DIRECTIVE:
Copy out the listing verbatim, from its first line through the line containing "Switch to All", and nothing beyond that.

======== INFORMATION PROVIDED ========

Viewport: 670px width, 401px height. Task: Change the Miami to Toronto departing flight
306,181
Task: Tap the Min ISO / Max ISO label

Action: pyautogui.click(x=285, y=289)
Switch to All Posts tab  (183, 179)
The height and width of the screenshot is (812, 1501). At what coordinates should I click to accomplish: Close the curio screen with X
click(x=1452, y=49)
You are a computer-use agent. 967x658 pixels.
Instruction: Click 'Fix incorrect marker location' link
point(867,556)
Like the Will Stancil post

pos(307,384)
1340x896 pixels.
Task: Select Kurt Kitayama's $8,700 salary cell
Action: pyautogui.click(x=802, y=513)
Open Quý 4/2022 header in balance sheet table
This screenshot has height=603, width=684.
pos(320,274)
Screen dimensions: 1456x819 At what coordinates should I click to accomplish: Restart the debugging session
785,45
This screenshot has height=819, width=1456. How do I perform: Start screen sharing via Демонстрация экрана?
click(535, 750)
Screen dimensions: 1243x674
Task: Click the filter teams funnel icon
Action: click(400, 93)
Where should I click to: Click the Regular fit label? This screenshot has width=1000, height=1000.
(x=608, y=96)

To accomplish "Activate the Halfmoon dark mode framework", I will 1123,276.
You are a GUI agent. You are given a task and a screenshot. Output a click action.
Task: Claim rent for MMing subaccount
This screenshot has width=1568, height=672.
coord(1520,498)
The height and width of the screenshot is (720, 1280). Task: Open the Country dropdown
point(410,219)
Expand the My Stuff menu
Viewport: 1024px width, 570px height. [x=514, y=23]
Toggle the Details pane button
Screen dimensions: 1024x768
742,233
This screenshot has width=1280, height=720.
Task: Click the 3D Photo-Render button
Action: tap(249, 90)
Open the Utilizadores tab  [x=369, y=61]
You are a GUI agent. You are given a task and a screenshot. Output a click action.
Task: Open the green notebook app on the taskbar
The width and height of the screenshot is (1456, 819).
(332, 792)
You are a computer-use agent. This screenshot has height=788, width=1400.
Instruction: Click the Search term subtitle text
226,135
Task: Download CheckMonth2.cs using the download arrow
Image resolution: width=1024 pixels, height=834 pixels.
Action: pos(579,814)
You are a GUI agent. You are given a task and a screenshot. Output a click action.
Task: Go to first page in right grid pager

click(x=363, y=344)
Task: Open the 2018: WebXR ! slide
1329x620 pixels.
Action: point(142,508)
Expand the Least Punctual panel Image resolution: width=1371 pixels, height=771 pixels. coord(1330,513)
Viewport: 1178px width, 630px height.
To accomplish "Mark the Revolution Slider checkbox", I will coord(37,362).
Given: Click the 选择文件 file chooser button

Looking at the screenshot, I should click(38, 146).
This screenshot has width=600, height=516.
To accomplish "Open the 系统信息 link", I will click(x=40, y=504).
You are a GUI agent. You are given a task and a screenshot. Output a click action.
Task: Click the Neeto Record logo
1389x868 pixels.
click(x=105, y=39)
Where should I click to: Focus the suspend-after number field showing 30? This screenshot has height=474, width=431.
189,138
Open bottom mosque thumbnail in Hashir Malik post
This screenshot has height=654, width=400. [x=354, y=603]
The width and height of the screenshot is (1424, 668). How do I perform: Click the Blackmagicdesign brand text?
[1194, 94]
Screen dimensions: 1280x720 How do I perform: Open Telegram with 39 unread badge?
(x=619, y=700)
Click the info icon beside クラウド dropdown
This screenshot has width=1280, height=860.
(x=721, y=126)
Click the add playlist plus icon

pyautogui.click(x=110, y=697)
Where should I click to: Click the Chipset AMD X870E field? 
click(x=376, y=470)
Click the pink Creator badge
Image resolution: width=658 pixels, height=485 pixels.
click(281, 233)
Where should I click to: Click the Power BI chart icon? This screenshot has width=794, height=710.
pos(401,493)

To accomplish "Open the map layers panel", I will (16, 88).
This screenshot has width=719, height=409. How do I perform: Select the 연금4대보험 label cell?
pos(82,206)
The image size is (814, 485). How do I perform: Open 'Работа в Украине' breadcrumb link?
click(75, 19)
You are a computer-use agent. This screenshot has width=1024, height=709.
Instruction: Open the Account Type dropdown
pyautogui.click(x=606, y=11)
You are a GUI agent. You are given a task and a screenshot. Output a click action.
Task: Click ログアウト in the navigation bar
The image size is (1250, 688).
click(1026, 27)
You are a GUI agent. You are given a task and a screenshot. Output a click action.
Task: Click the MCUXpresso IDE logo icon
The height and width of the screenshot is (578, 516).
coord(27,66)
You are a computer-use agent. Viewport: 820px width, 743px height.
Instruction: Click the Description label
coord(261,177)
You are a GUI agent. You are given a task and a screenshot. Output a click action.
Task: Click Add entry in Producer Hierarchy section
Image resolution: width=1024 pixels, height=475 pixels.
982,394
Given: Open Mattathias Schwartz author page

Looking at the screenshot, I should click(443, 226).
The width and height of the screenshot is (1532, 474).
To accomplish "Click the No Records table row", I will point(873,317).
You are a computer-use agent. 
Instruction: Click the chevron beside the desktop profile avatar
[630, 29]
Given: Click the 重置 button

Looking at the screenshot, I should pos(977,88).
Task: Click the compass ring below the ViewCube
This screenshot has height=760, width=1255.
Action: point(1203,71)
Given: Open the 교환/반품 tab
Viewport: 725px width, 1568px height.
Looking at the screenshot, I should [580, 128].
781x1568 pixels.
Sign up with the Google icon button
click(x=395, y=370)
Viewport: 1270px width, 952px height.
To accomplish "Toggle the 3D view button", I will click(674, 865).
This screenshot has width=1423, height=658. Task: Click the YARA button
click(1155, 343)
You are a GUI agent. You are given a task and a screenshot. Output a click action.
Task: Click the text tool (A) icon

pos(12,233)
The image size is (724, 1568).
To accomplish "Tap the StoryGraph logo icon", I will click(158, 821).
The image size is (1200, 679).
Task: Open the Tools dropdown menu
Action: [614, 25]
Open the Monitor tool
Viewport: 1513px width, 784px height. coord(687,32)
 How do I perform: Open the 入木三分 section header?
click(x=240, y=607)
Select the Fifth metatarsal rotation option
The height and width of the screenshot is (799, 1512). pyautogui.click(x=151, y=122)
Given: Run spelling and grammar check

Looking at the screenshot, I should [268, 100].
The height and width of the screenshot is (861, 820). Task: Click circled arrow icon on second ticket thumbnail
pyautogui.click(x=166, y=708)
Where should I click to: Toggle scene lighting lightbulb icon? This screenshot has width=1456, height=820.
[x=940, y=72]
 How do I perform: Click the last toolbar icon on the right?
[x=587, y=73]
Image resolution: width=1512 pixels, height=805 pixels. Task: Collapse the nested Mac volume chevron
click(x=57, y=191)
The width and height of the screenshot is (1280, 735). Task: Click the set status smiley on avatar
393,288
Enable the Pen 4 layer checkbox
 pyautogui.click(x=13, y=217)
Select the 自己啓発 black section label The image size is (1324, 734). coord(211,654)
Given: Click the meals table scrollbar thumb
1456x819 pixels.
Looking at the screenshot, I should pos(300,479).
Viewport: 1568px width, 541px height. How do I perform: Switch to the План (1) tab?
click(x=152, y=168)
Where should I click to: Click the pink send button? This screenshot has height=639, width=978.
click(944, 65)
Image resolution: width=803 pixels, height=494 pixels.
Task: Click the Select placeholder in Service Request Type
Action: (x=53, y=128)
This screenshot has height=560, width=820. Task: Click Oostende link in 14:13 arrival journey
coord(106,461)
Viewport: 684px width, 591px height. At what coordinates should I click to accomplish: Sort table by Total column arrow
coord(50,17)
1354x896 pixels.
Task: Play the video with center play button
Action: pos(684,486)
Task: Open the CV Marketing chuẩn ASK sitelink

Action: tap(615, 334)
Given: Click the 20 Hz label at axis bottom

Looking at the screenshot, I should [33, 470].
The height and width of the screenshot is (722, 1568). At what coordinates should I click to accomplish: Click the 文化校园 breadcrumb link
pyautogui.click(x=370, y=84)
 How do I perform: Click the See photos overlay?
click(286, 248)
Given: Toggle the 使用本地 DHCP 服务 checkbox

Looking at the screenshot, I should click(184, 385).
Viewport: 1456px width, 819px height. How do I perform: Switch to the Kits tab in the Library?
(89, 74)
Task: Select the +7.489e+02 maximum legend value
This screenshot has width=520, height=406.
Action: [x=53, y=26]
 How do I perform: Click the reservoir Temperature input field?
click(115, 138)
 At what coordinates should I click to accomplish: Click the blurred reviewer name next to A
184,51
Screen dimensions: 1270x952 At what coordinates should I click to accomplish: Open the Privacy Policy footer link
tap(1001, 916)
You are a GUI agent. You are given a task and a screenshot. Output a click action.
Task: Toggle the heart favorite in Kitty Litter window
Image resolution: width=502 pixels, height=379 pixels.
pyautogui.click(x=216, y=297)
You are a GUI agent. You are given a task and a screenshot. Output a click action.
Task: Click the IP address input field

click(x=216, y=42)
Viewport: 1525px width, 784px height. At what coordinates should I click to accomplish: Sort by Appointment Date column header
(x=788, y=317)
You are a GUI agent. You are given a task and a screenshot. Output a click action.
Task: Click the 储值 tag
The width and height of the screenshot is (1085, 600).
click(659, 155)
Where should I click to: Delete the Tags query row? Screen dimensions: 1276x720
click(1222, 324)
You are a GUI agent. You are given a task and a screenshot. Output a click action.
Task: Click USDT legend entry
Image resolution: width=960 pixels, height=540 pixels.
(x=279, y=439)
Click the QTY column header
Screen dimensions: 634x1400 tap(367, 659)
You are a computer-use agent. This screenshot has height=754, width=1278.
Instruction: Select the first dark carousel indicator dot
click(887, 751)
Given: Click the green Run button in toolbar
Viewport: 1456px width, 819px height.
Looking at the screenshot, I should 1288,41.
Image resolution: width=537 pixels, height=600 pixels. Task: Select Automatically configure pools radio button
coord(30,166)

========

SOLUTION TO THE PROBLEM:
Viewport: 670px width, 401px height. Task: Change the Miami to Toronto departing flight
306,181
Task: Tap the Min ISO / Max ISO label

Action: pyautogui.click(x=285, y=289)
Switch to All Posts tab  (183, 179)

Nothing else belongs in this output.